* [Requirement]: With pictures left out, retype the lines from the start of the records through the one that contains "The image size is (1024, 768).".

* [Extracted information]:
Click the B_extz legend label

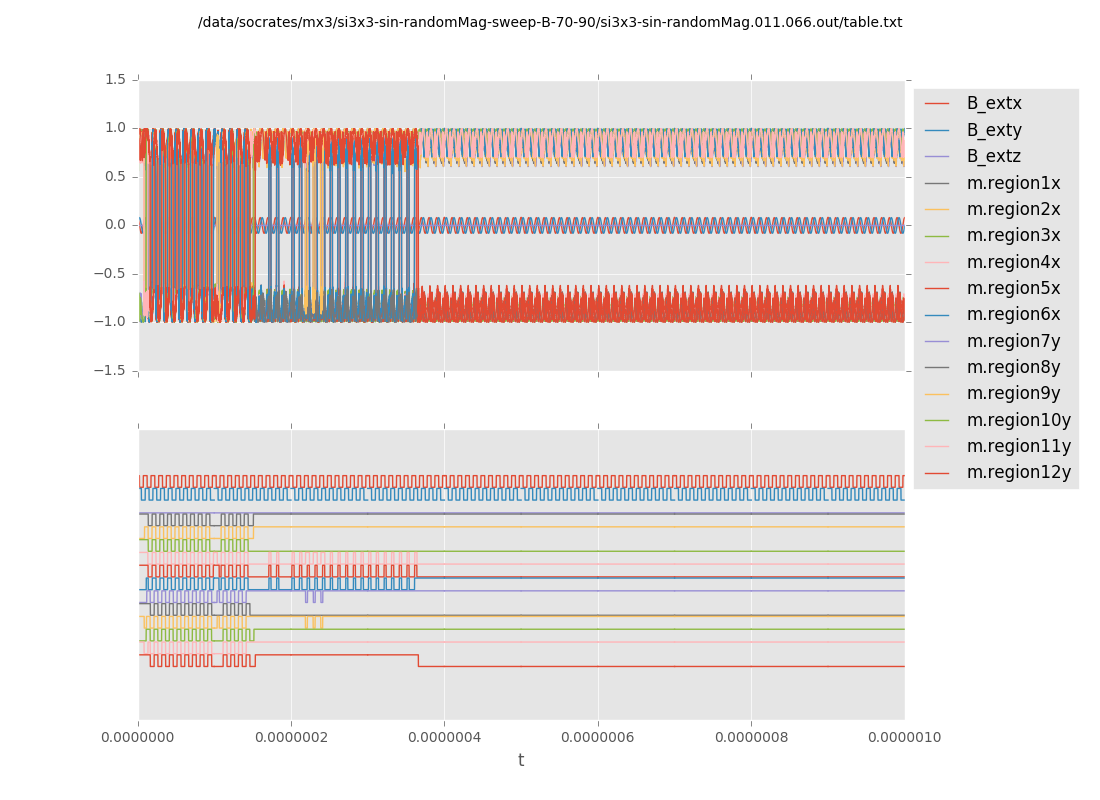click(993, 156)
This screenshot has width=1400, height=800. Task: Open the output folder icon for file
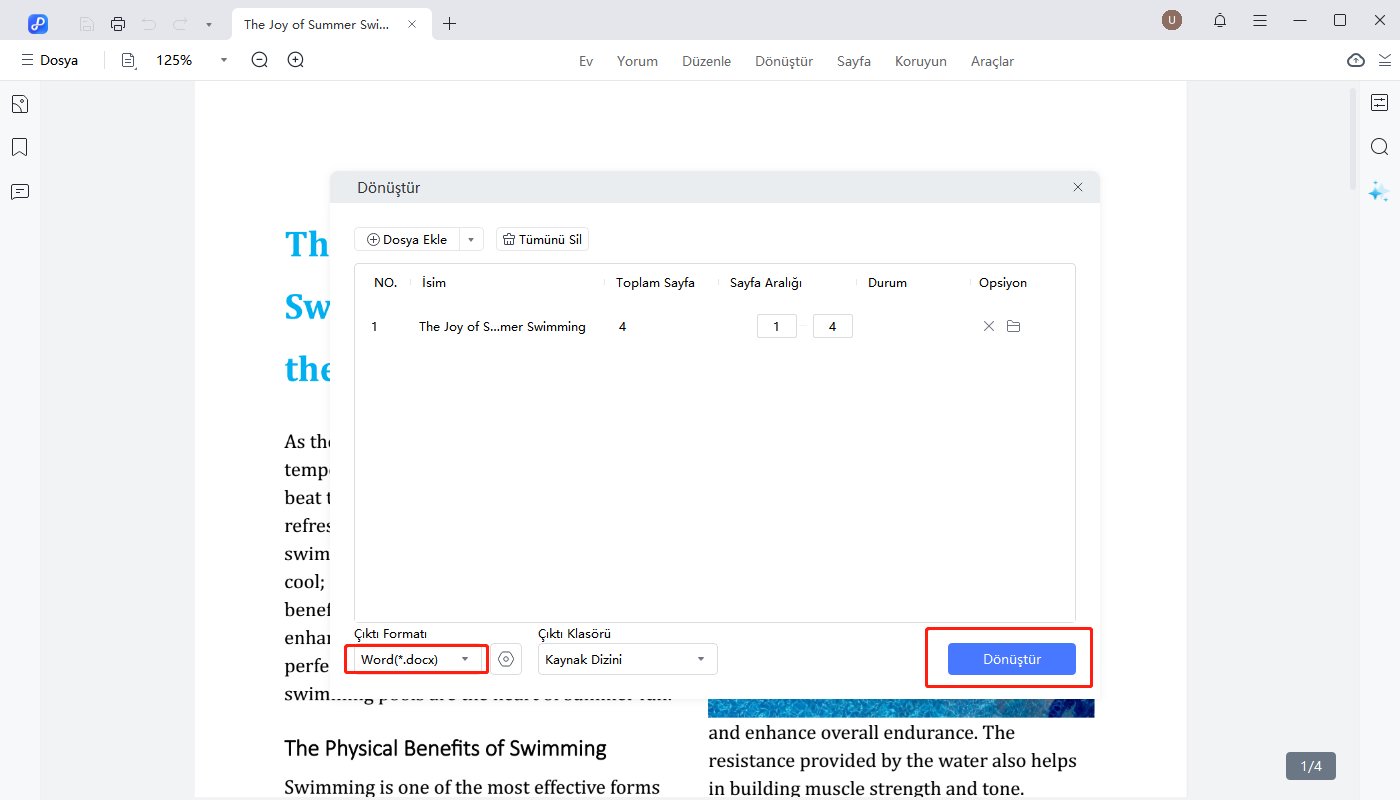pyautogui.click(x=1013, y=326)
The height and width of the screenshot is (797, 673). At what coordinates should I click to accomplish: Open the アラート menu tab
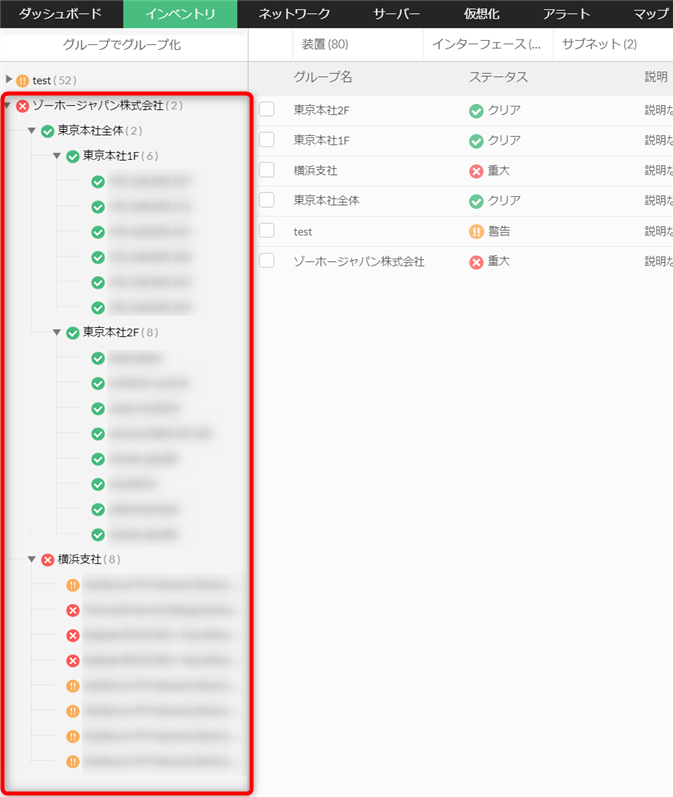coord(566,14)
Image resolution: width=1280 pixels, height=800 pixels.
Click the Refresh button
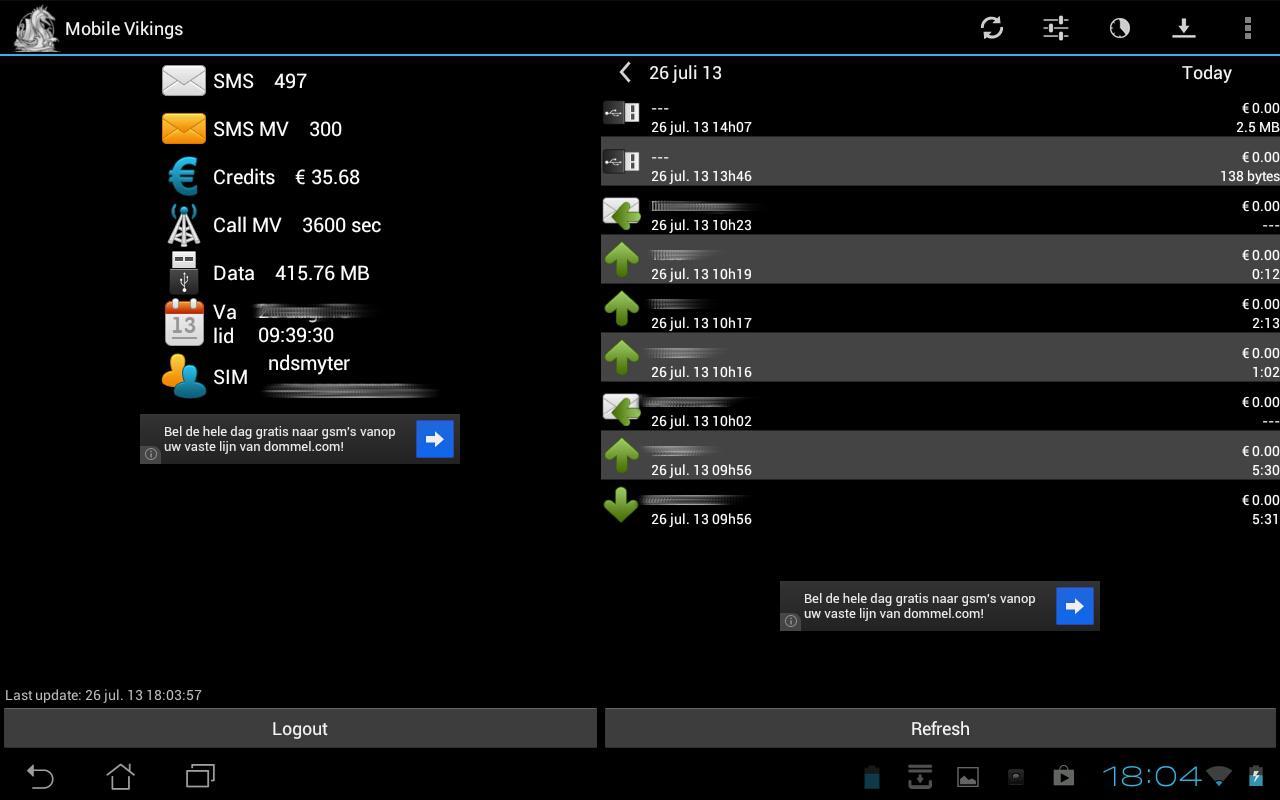pyautogui.click(x=940, y=728)
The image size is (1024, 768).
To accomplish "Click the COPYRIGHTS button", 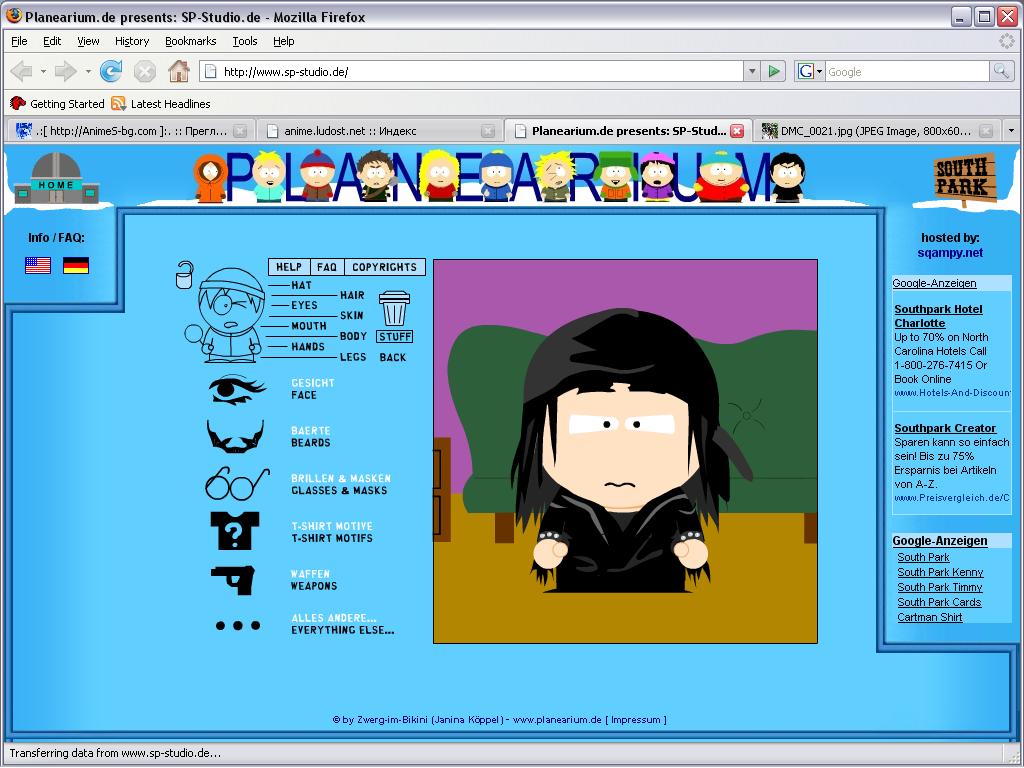I will 384,267.
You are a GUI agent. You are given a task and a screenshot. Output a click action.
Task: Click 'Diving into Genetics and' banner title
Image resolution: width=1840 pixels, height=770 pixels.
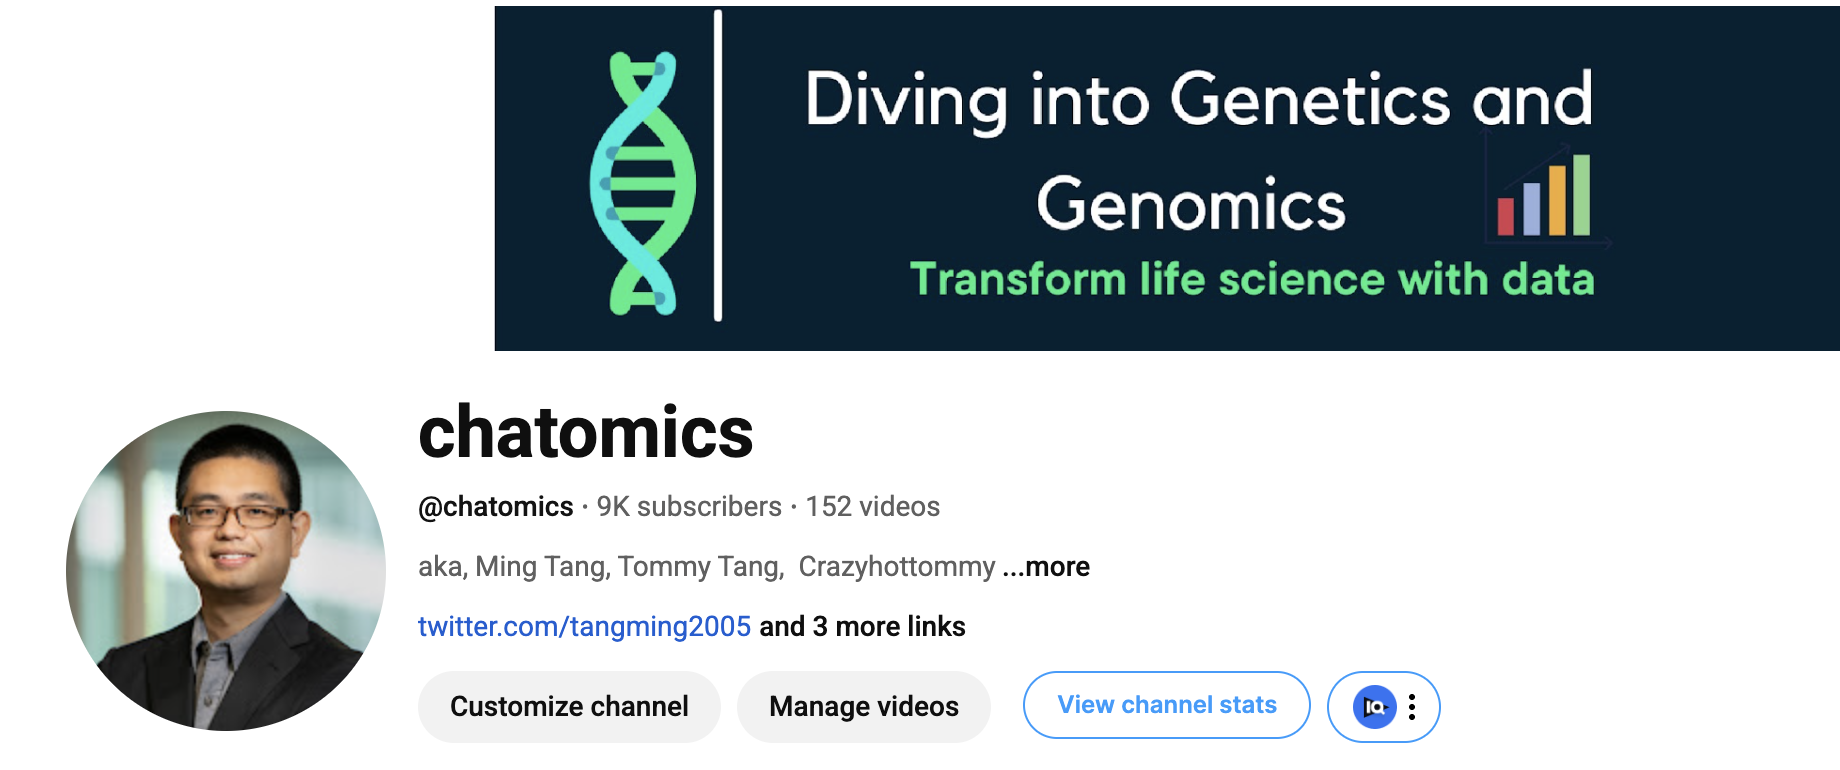point(1199,101)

* [Solved exercise]:
Click the B_extz legend label

click(993, 156)
This screenshot has width=1400, height=800. Task: Open the output folder icon for file
pyautogui.click(x=1013, y=326)
The height and width of the screenshot is (797, 673). At what coordinates should I click to accomplish: Open the アラート menu tab
coord(566,14)
Image resolution: width=1280 pixels, height=800 pixels.
Click the Refresh button
pyautogui.click(x=940, y=728)
The image size is (1024, 768).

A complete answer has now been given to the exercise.